Aim of the task
Your response should contain every record below, copied exactly.

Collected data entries

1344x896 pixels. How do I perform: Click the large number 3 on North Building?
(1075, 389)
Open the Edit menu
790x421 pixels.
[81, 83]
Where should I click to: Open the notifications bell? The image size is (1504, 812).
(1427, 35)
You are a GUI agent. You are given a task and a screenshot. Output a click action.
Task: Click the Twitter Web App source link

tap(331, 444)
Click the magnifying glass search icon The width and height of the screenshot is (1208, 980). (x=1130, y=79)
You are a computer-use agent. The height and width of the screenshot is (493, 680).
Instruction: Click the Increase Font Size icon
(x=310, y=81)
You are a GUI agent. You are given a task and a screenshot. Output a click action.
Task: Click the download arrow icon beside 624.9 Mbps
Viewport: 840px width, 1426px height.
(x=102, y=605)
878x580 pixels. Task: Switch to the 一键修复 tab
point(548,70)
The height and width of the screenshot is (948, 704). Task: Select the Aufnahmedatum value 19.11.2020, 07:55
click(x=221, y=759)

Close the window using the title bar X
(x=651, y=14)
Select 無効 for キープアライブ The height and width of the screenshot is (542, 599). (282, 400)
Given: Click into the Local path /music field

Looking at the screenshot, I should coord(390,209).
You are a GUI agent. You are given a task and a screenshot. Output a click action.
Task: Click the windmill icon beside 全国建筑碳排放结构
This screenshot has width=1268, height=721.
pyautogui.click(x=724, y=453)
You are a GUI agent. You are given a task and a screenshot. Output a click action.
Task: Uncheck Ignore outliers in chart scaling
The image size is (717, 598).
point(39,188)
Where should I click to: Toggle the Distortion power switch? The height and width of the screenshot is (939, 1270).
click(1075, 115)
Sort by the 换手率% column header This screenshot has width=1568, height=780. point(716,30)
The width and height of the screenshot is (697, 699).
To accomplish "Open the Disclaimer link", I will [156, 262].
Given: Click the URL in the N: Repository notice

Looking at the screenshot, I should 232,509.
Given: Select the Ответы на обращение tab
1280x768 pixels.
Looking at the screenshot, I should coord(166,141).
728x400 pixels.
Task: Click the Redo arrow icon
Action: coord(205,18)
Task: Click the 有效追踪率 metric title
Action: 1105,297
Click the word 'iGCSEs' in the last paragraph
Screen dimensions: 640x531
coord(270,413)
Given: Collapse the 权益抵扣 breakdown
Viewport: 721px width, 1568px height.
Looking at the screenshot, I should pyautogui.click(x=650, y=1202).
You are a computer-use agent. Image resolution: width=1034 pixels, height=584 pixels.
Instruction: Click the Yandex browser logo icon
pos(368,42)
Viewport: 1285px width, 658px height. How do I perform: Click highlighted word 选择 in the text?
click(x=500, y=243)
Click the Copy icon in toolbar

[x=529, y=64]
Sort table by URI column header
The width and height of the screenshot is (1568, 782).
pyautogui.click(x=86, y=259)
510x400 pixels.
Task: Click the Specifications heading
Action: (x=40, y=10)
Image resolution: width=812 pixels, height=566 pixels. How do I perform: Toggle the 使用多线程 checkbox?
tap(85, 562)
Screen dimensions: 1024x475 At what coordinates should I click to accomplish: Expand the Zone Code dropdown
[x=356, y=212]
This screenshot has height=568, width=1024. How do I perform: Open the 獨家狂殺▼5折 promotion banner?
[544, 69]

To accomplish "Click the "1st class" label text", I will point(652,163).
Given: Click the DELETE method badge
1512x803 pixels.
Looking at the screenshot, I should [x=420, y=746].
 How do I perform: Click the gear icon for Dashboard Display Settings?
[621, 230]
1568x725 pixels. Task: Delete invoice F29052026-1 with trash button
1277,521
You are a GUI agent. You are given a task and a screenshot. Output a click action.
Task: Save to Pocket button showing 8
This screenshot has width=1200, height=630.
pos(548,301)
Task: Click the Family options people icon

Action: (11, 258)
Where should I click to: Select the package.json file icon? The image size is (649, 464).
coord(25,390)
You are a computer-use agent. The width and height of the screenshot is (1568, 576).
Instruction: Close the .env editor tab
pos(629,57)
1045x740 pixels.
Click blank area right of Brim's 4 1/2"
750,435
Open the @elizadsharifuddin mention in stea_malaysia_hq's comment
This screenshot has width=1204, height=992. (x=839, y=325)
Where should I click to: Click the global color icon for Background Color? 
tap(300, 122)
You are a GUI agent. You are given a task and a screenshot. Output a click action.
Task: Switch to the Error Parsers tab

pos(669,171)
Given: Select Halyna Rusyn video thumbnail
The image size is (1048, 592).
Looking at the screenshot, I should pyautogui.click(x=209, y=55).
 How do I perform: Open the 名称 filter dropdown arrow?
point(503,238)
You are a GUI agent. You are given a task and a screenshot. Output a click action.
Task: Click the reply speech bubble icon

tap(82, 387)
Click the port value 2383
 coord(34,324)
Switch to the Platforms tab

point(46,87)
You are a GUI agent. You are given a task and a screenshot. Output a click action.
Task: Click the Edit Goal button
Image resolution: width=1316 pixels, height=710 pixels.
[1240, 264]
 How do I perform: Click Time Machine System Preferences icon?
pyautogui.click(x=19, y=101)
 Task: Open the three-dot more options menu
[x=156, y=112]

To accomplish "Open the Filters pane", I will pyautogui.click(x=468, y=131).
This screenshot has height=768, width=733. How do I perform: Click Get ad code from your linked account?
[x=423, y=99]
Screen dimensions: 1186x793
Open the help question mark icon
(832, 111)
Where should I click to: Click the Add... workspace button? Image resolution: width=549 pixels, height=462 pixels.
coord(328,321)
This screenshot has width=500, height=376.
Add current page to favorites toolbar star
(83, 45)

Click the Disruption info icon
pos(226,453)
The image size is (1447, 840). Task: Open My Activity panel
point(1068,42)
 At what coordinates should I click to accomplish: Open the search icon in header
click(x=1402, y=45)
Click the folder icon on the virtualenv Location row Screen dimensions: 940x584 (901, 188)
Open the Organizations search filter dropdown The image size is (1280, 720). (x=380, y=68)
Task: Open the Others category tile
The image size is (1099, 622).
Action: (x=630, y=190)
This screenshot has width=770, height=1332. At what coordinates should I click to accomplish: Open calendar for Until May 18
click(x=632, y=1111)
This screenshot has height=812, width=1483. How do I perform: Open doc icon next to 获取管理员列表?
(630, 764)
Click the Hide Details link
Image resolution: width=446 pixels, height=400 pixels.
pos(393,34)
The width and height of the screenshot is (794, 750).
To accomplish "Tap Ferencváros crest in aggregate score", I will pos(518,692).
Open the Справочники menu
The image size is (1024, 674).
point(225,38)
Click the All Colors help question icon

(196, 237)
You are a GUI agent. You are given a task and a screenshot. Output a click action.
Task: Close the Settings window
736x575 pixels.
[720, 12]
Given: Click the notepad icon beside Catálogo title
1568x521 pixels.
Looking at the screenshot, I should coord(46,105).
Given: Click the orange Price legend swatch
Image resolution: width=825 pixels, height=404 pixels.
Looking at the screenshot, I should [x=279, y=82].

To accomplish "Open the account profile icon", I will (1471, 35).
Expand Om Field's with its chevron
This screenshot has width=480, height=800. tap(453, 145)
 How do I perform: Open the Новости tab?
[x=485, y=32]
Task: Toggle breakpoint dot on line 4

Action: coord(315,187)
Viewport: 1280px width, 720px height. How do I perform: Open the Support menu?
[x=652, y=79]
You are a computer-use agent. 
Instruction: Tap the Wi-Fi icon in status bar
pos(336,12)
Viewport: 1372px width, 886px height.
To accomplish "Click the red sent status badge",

Task answer
1344x896 pixels. How do I perform: Click the large number 3 on North Building?
(1075, 389)
Open the Edit menu
790x421 pixels.
[81, 83]
Where should I click to: Open the notifications bell? The image size is (1504, 812).
(1427, 35)
You are a GUI agent. You are given a task and a screenshot. Output a click action.
Task: Click the Twitter Web App source link

tap(331, 444)
Click the magnifying glass search icon The width and height of the screenshot is (1208, 980). (x=1130, y=79)
You are a computer-use agent. The height and width of the screenshot is (493, 680).
Instruction: Click the Increase Font Size icon
(x=310, y=81)
You are a GUI agent. You are given a task and a screenshot. Output a click action.
Task: Click the download arrow icon beside 624.9 Mbps
Viewport: 840px width, 1426px height.
(x=102, y=605)
878x580 pixels. Task: Switch to the 一键修复 tab
point(548,70)
The height and width of the screenshot is (948, 704). Task: Select the Aufnahmedatum value 19.11.2020, 07:55
click(x=221, y=759)

Close the window using the title bar X
(x=651, y=14)
Select 無効 for キープアライブ The height and width of the screenshot is (542, 599). (282, 400)
Given: Click into the Local path /music field

Looking at the screenshot, I should coord(390,209).
You are a GUI agent. You are given a task and a screenshot. Output a click action.
Task: Click the windmill icon beside 全国建筑碳排放结构
This screenshot has width=1268, height=721.
pyautogui.click(x=724, y=453)
You are a GUI agent. You are given a task and a screenshot. Output a click action.
Task: Uncheck Ignore outliers in chart scaling
The image size is (717, 598).
point(39,188)
Where should I click to: Toggle the Distortion power switch? The height and width of the screenshot is (939, 1270).
click(1075, 115)
Sort by the 换手率% column header This screenshot has width=1568, height=780. point(716,30)
The width and height of the screenshot is (697, 699).
To accomplish "Open the Disclaimer link", I will [156, 262].
Given: Click the URL in the N: Repository notice

Looking at the screenshot, I should 232,509.
Given: Select the Ответы на обращение tab
1280x768 pixels.
Looking at the screenshot, I should coord(166,141).
728x400 pixels.
Task: Click the Redo arrow icon
Action: coord(205,18)
Task: Click the 有效追踪率 metric title
Action: 1105,297
Click the word 'iGCSEs' in the last paragraph
Screen dimensions: 640x531
coord(270,413)
Given: Collapse the 权益抵扣 breakdown
Viewport: 721px width, 1568px height.
Looking at the screenshot, I should pyautogui.click(x=650, y=1202).
You are a computer-use agent. Image resolution: width=1034 pixels, height=584 pixels.
Instruction: Click the Yandex browser logo icon
pos(368,42)
Viewport: 1285px width, 658px height. How do I perform: Click highlighted word 选择 in the text?
click(x=500, y=243)
Click the Copy icon in toolbar

[x=529, y=64]
Sort table by URI column header
The width and height of the screenshot is (1568, 782).
pyautogui.click(x=86, y=259)
510x400 pixels.
Task: Click the Specifications heading
Action: (x=40, y=10)
Image resolution: width=812 pixels, height=566 pixels. How do I perform: Toggle the 使用多线程 checkbox?
tap(85, 562)
Screen dimensions: 1024x475 At what coordinates should I click to accomplish: Expand the Zone Code dropdown
[x=356, y=212]
This screenshot has height=568, width=1024. How do I perform: Open the 獨家狂殺▼5折 promotion banner?
[544, 69]

To accomplish "Click the "1st class" label text", I will point(652,163).
Given: Click the DELETE method badge
1512x803 pixels.
Looking at the screenshot, I should [x=420, y=746].
 How do I perform: Click the gear icon for Dashboard Display Settings?
[621, 230]
1568x725 pixels. Task: Delete invoice F29052026-1 with trash button
1277,521
You are a GUI agent. You are given a task and a screenshot. Output a click action.
Task: Save to Pocket button showing 8
This screenshot has width=1200, height=630.
pos(548,301)
Task: Click the Family options people icon

Action: (11, 258)
Where should I click to: Select the package.json file icon? The image size is (649, 464).
coord(25,390)
You are a computer-use agent. The width and height of the screenshot is (1568, 576).
Instruction: Close the .env editor tab
pos(629,57)
1045x740 pixels.
Click blank area right of Brim's 4 1/2"
750,435
Open the @elizadsharifuddin mention in stea_malaysia_hq's comment
This screenshot has width=1204, height=992. (x=839, y=325)
Where should I click to: Click the global color icon for Background Color? 
tap(300, 122)
You are a GUI agent. You are given a task and a screenshot. Output a click action.
Task: Switch to the Error Parsers tab

pos(669,171)
Given: Select Halyna Rusyn video thumbnail
The image size is (1048, 592).
Looking at the screenshot, I should pyautogui.click(x=209, y=55).
 How do I perform: Open the 名称 filter dropdown arrow?
point(503,238)
You are a GUI agent. You are given a task and a screenshot. Output a click action.
Task: Click the reply speech bubble icon

tap(82, 387)
Click the port value 2383
 coord(34,324)
Switch to the Platforms tab

point(46,87)
You are a GUI agent. You are given a task and a screenshot. Output a click action.
Task: Click the Edit Goal button
Image resolution: width=1316 pixels, height=710 pixels.
[1240, 264]
 How do I perform: Click Time Machine System Preferences icon?
pyautogui.click(x=19, y=101)
 Task: Open the three-dot more options menu
[x=156, y=112]

To accomplish "Open the Filters pane", I will pyautogui.click(x=468, y=131).
This screenshot has height=768, width=733. How do I perform: Click Get ad code from your linked account?
[x=423, y=99]
Screen dimensions: 1186x793
Open the help question mark icon
(832, 111)
Where should I click to: Click the Add... workspace button? Image resolution: width=549 pixels, height=462 pixels.
coord(328,321)
This screenshot has width=500, height=376.
Add current page to favorites toolbar star
(83, 45)

Click the Disruption info icon
pos(226,453)
The image size is (1447, 840). Task: Open My Activity panel
point(1068,42)
 At what coordinates should I click to accomplish: Open the search icon in header
click(x=1402, y=45)
Click the folder icon on the virtualenv Location row Screen dimensions: 940x584 (901, 188)
Open the Organizations search filter dropdown The image size is (1280, 720). (x=380, y=68)
Task: Open the Others category tile
The image size is (1099, 622).
Action: (x=630, y=190)
This screenshot has width=770, height=1332. At what coordinates should I click to accomplish: Open calendar for Until May 18
click(x=632, y=1111)
This screenshot has height=812, width=1483. How do I perform: Open doc icon next to 获取管理员列表?
(630, 764)
Click the Hide Details link
Image resolution: width=446 pixels, height=400 pixels.
pos(393,34)
The width and height of the screenshot is (794, 750).
To accomplish "Tap Ferencváros crest in aggregate score", I will pos(518,692).
Open the Справочники menu
The image size is (1024, 674).
point(225,38)
Click the All Colors help question icon

(196, 237)
You are a GUI agent. You are given a task and a screenshot. Output a click action.
Task: Close the Settings window
736x575 pixels.
[720, 12]
Given: Click the notepad icon beside Catálogo title
1568x521 pixels.
Looking at the screenshot, I should coord(46,105).
Given: Click the orange Price legend swatch
Image resolution: width=825 pixels, height=404 pixels.
Looking at the screenshot, I should [x=279, y=82].

To accomplish "Open the account profile icon", I will (1471, 35).
Expand Om Field's with its chevron
This screenshot has width=480, height=800. tap(453, 145)
 How do I perform: Open the Новости tab?
[x=485, y=32]
Task: Toggle breakpoint dot on line 4

Action: coord(315,187)
Viewport: 1280px width, 720px height. How do I perform: Open the Support menu?
[x=652, y=79]
You are a computer-use agent. 
Instruction: Tap the Wi-Fi icon in status bar
pos(336,12)
Viewport: 1372px width, 886px height.
To accomplish "Click the red sent status badge",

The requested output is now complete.